Eliminator - tries : 1 time : 0.00
Lin. dep. - tries : 1 time : 0.00
Lin. dep. - number : 0
Presolve terminated. Time: 0.00
Problem
Name :
Objective sense : min
Type : CONIC (conic optimization problem)
Constraints : 5
Cones : 0
Scalar variables : 5
Matrix variables : 5
Integer variables : 0
Optimizer - threads : 12
Optimizer - solved problem : the primal
Optimizer - Constraints : 5
Optimizer - Cones : 0
Optimizer - Scalar variables : 5 conic : 0
Optimizer - Semi-definite variables: 5 scalarized : 180
Factor - setup time : 0.00 dense det. time : 0.00
Factor - ML order time : 0.00 GP order time : 0.00
Factor - nonzeros before factor : 15 after factor : 15
Factor - dense dim. : 0 flops : 4.19e+04
ITE PFEAS DFEAS GFEAS PRSTATUS POBJ DOBJ MU TIME
0 1.3e+01 0.0e+00 4.1e+01 0.00e+00 4.000000000e+01 0.000000000e+00 1.0e+00 0.02
1 1.9e+00 2.2e-16 2.8e+00 8.97e-01 6.441256528e+00 2.573274372e-09 1.5e-01 0.03
2 1.6e-01 2.4e-15 6.6e-02 8.91e-01 5.577200774e-01 7.878263112e-09 1.2e-02 0.03
3 8.2e-05 3.3e-15 5.9e-07 9.98e-01 2.890545069e-04 8.480372864e-09 6.3e-06 0.03
4 3.4e-08 2.4e-15 5.3e-12 1.00e+00 1.294791667e-07 8.483527075e-09 2.6e-09 0.05
5 8.5e-09 2.6e-15 8.7e-13 7.98e-01 5.221510783e-08 1.634224410e-08 6.6e-10 0.05
6 3.1e-09 2.1e-15 3.5e-13 1.79e-01 7.050103158e-08 4.688096425e-08 2.4e-10 0.05
7 6.4e-10 2.8e-15 4.1e-14 4.94e-01 7.101180539e-08 6.496732572e-08 5.0e-11 0.05
Optimizer terminated.

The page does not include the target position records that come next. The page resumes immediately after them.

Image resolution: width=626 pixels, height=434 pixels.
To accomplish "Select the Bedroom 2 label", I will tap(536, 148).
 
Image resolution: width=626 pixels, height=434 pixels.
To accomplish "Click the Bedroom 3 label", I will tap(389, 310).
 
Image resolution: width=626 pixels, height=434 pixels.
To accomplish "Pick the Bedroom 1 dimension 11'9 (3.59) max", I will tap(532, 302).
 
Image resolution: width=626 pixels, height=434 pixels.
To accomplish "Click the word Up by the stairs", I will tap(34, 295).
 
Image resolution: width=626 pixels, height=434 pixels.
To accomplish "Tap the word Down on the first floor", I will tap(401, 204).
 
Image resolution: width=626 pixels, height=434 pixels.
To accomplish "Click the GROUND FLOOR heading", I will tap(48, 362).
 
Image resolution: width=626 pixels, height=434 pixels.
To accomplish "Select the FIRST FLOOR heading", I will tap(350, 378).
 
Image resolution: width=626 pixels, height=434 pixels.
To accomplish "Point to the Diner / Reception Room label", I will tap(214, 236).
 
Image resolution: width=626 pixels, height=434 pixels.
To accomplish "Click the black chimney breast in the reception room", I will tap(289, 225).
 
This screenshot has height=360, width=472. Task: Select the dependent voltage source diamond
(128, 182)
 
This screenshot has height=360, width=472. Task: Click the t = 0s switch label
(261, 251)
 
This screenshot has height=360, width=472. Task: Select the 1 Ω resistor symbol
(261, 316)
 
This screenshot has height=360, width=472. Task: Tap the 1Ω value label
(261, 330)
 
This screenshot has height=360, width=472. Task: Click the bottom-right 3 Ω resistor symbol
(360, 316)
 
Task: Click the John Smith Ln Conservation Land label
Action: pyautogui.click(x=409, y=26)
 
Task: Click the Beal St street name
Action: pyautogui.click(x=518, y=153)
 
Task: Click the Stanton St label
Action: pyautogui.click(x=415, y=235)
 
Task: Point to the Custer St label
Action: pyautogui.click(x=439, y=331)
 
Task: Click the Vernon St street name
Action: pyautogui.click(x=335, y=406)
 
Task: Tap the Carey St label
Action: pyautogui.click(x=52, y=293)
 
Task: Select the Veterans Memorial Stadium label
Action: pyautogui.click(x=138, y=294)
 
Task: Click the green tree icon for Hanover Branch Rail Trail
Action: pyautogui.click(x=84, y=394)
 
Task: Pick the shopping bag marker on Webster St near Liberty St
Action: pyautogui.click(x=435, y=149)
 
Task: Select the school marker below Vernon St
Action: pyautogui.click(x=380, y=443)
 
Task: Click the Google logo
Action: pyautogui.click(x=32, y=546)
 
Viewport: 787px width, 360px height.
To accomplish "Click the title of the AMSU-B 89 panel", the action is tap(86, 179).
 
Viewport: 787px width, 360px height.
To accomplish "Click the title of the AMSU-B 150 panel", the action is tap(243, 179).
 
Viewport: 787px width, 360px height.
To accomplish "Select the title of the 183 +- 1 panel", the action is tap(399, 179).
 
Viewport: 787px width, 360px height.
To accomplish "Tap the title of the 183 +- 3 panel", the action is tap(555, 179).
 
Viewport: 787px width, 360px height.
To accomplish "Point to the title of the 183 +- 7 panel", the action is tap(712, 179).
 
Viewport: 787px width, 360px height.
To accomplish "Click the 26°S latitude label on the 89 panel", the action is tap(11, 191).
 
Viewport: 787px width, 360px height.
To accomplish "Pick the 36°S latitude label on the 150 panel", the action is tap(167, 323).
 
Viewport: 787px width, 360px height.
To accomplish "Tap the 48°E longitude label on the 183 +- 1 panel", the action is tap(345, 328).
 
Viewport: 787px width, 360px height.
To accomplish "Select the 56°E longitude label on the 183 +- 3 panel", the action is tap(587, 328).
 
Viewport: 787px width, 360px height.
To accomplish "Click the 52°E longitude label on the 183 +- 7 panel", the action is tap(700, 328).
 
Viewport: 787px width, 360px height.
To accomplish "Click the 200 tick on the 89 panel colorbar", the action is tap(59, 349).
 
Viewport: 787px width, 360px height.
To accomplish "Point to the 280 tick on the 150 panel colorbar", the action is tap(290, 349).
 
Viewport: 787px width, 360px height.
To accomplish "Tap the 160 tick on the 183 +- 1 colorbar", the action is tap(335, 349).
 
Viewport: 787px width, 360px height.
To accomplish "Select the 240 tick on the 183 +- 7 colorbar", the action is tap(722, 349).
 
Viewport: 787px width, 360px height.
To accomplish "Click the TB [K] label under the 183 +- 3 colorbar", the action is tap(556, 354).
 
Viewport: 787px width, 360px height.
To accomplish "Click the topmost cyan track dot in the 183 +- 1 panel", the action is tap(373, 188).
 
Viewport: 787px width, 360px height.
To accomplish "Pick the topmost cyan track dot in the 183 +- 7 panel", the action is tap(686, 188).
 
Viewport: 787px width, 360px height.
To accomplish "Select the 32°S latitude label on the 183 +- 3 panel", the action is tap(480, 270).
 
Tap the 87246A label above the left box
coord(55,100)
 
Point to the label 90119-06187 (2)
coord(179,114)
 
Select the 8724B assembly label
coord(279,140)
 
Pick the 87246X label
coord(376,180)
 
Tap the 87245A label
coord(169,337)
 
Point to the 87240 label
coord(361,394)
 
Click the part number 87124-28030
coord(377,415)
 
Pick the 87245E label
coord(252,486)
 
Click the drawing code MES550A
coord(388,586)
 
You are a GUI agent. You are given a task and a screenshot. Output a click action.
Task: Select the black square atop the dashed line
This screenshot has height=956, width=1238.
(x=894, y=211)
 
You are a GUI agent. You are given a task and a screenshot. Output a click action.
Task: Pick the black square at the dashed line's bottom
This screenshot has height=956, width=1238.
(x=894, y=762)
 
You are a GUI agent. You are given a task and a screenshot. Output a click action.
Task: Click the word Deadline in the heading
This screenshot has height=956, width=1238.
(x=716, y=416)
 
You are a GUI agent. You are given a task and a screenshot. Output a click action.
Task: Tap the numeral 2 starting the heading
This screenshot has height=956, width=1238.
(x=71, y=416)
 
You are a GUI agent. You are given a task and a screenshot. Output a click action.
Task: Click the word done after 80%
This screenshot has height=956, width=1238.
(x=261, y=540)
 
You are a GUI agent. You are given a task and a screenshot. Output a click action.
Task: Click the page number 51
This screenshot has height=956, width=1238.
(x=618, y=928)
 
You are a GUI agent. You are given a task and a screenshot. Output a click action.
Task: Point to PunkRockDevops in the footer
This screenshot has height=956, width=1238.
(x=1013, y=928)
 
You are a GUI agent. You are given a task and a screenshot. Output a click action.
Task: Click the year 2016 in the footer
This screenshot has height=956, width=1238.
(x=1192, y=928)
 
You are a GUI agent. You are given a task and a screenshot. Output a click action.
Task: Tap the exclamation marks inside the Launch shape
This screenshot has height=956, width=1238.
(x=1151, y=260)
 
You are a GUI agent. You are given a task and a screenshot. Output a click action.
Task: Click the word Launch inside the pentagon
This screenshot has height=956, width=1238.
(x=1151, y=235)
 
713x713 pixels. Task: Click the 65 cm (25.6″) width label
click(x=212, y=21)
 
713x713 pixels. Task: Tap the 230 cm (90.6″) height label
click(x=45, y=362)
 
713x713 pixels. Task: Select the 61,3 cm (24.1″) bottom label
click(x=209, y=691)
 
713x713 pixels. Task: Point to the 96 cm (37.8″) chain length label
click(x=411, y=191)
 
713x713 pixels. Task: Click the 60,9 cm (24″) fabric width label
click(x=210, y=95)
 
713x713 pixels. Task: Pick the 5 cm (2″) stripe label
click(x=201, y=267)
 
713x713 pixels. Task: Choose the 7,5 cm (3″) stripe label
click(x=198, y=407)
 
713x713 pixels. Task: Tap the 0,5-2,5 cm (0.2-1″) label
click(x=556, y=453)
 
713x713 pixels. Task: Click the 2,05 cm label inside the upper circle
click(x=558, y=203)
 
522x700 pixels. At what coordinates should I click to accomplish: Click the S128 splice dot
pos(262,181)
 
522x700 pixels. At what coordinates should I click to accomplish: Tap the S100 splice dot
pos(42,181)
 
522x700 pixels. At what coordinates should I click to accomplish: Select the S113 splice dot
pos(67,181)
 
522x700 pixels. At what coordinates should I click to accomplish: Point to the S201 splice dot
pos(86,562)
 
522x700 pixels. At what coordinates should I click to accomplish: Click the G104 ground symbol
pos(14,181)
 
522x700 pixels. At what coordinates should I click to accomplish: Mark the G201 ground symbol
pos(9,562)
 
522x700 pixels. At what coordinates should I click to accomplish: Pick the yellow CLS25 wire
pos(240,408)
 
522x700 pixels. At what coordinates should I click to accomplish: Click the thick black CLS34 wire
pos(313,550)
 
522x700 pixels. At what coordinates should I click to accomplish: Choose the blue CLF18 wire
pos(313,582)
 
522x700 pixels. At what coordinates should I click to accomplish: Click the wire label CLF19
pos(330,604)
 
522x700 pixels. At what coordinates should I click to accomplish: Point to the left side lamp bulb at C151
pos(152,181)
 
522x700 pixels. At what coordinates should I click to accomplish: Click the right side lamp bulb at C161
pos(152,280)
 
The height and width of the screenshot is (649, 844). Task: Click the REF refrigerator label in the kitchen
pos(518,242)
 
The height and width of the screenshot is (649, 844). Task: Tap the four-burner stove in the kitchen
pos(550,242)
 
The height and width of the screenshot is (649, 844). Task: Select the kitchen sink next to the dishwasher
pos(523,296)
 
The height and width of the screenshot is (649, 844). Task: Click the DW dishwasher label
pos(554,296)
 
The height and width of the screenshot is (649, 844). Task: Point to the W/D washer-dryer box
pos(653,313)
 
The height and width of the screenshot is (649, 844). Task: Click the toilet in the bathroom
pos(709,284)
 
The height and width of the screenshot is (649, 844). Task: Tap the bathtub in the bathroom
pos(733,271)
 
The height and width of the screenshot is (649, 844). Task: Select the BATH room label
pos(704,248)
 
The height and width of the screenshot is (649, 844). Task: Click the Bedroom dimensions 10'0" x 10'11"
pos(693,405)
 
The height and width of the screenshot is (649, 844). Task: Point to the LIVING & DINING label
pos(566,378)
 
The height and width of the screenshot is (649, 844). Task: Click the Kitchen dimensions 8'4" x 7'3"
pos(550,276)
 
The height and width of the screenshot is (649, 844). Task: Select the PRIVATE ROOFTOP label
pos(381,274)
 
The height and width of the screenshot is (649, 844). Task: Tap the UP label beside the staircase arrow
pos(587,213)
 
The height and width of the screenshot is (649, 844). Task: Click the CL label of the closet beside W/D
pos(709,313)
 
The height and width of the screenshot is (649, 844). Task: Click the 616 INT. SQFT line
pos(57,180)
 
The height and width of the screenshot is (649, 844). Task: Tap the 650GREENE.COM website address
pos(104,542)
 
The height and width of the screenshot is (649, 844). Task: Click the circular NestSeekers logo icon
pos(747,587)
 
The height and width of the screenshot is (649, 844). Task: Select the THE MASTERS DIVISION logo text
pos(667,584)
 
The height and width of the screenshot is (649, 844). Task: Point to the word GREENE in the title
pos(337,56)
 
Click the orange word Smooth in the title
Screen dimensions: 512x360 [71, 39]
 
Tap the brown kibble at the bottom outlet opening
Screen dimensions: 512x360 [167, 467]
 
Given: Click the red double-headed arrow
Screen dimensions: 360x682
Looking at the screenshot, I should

Time: 0.06
Interior-point solution summary
Problem status : PRIMAL_AND_DUAL_FEASIBLE
Solution status : OPTIMAL
Primal. obj: 7.1011805391e-08 nrm: 1e-08 Viol. con: 4e-09 var: 0e+00 barvar: 0e+00
Dual. obj: 6.4967325724e-08 nrm: 6e+00 Viol. con: 0e+00 var: 4e-16 barvar: 9e-15
Optimizer summary
Optimizer - time: 0.06
Interior-point - iterations : 7 time: 0.05
Basis identification - time: 0.00
Primal - iterations : 0 time: 0.00
Dual - iterations : 0 time: 0.00
Clean primal - iterations : 0 time: 0.00
Clean dual - iterations : 0 time: 0.00
Simplex - time: 0.00
Primal simplex - iterations : 0 time: 0.00
Dual simplex - iterations : 0 time: 0.00
Mixed integer - relaxations: 0 time: 0.00
------------------------------------------------------------
Status: Solved
Optimal value (cvx_optval): +7.10118e-08
0.9488 0.8835 0.8828 0.8804 0.9027
The last line is my verification of users’ SINRs, which are all less than 1.
I try to use the sdpt3 solver, and this problem disappears. So, why does this weird problem occur?